Now, middle and high school students are expected to follow a revised model that provides more time with teachers, according to a Dec. 15 letter to the community from Superintendent Scott Siegfried. For four days per week, half of students who choose in-person classes will attend school — as they did last semester — and those students will also have one day of online classes per week, according to the district's plan for spring semester.Elementary students who choose in-person classes will attend school five days per week, according to the district's plan.Online students enrolled in the K-5 online program and Cherry Creek Elevation will continue following their same schedule.
The district's return to in-person school in January depends on the broader Arapahoe County community's ability to lower the rate of spread of COVID-19, according to Siegfried's letter.
In Arapahoe County, the “incidence rate” — the rate of new cases — sat at over 819 cases per 100,000 people in the last two weeks, according to the Dec. 15 letter. As of Dec. 26, the rate had fallen to 560, according to Tri-County Health Department data. The impact of gatherings over the Christmas holiday period remained to be seen.
“We also know from this year that when we follow public health guidelines, we can drive those numbers down,” the letter says.

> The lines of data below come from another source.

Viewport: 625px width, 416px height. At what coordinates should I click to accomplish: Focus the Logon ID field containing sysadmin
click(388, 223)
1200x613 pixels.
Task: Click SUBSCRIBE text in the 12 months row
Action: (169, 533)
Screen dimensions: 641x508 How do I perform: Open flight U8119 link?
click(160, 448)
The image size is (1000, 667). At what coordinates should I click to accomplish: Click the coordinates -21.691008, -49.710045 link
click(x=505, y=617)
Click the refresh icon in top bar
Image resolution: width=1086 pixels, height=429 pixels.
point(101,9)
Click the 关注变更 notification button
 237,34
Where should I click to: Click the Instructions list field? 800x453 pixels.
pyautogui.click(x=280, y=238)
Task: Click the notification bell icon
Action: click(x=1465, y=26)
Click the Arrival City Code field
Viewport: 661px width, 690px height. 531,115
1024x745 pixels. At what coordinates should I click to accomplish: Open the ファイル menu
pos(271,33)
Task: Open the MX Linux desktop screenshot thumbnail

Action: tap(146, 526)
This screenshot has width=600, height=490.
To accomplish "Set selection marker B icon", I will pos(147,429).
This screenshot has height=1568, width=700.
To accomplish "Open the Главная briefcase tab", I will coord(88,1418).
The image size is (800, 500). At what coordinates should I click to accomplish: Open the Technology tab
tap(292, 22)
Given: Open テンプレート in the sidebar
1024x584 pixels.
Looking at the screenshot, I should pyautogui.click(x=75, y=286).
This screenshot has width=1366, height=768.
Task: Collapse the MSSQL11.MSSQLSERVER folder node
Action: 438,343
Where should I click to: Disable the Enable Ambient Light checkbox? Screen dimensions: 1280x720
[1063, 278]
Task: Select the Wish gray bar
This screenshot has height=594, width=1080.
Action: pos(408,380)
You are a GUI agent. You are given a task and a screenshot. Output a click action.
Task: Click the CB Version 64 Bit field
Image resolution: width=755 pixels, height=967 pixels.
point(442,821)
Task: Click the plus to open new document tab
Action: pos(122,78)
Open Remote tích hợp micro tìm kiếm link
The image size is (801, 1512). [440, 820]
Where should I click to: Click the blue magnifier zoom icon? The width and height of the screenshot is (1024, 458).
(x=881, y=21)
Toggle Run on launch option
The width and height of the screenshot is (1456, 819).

Keeping students in school becomes difficult at or above roughly 500-700 new cases per 100,000 people in a county in a two-week time frame, Littleton Public Schools Superintendent Brian Ewert said in a Dec. 15 online news conference with other metro-area school superintendents. That was a reference to data from the Metro Denver Partnership for Health, an organization led by the six public health agencies serving the seven-county metro area.
Like a “house of cards,” in-person school planning “literally begins to collapse” at that level of COVID-19 spread due to mounting quarantines, Ewert said.
When cases become widespread enough, staffing and numbers of substitute teachers begin to become the weak link in keeping schools running in-person, the metro-area superintendents said.
According to the Cherry Creek school board meeting report, if Arapahoe County's incidence rate is greater than 500 on Jan. 4, the Cherry Creek district was to communicate a decision as to the following options:
• All schools open for in-person learning.
• Elementary schools open in-person, and middle and high schools remain online until a later time.
• All students remain 100% online.
When making decisions, Siegfried plans to consider the county's incidence rate as well as the trend or direction in which cases are moving.
“As an example, today, at an incidence rate of 819 per 100,000 people, with a clear downward trend in cases, we will return to in-person learning,” Siegfried wrote in the Dec. 15 letter. “If the rate is that high and is increasing, I will consider starting remotely.”
Tentatively, the semester was to begin remotely on Jan. 6, with in-person classes resuming Jan. 11.